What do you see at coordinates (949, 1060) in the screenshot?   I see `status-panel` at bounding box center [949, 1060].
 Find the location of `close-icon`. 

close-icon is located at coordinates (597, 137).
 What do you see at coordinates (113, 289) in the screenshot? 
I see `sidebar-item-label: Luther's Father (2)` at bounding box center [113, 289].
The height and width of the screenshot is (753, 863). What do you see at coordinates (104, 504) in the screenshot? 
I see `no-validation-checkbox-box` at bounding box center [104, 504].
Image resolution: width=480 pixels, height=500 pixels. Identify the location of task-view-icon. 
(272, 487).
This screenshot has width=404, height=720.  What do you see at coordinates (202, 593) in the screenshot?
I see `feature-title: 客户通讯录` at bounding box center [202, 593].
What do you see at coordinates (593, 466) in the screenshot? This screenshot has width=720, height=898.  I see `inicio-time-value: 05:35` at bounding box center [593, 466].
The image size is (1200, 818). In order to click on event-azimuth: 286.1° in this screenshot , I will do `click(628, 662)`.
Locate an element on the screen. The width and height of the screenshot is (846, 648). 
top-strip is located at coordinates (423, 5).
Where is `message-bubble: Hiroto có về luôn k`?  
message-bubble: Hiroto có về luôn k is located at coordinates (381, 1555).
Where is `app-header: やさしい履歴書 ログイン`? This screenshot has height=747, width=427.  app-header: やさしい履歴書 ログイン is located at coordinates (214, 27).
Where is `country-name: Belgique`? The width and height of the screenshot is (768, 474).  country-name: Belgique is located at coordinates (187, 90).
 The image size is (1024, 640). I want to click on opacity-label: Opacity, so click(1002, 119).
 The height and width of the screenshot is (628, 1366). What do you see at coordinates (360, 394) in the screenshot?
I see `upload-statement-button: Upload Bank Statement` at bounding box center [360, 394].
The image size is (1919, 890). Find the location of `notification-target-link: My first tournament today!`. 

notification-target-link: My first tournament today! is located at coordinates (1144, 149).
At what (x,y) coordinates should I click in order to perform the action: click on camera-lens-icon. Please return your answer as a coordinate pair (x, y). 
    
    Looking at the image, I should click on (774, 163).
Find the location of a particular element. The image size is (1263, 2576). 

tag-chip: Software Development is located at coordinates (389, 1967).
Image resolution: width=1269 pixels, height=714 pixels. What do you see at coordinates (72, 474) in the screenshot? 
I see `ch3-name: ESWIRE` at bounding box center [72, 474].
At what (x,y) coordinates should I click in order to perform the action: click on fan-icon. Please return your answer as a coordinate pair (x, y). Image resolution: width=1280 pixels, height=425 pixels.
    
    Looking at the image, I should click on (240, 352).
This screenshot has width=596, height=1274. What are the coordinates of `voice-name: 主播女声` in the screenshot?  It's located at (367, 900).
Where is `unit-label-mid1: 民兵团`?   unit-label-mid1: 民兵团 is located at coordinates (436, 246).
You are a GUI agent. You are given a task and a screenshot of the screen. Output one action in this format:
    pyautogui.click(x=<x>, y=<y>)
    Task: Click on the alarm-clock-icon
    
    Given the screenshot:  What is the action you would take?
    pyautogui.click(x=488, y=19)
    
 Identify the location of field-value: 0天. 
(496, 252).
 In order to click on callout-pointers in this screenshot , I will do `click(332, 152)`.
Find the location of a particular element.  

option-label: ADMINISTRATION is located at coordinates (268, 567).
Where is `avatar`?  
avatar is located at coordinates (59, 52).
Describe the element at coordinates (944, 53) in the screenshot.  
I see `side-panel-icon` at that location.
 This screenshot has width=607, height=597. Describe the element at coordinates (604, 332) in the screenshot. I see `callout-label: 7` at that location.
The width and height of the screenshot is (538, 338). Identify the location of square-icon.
□ □ □ □ □
> **Problem to solve**
Select every line in the listing above that contains the word "bounding" and copy those lines out, treating uppercase and lowercase letters as different.

> **Answer below**
What do you see at coordinates (949, 1060) in the screenshot?   I see `status-panel` at bounding box center [949, 1060].
I see `sidebar-item-label: Luther's Father (2)` at bounding box center [113, 289].
I see `no-validation-checkbox-box` at bounding box center [104, 504].
I see `feature-title: 客户通讯录` at bounding box center [202, 593].
What do you see at coordinates (593, 466) in the screenshot? This screenshot has width=720, height=898.  I see `inicio-time-value: 05:35` at bounding box center [593, 466].
I see `upload-statement-button: Upload Bank Statement` at bounding box center [360, 394].
I see `ch3-name: ESWIRE` at bounding box center [72, 474].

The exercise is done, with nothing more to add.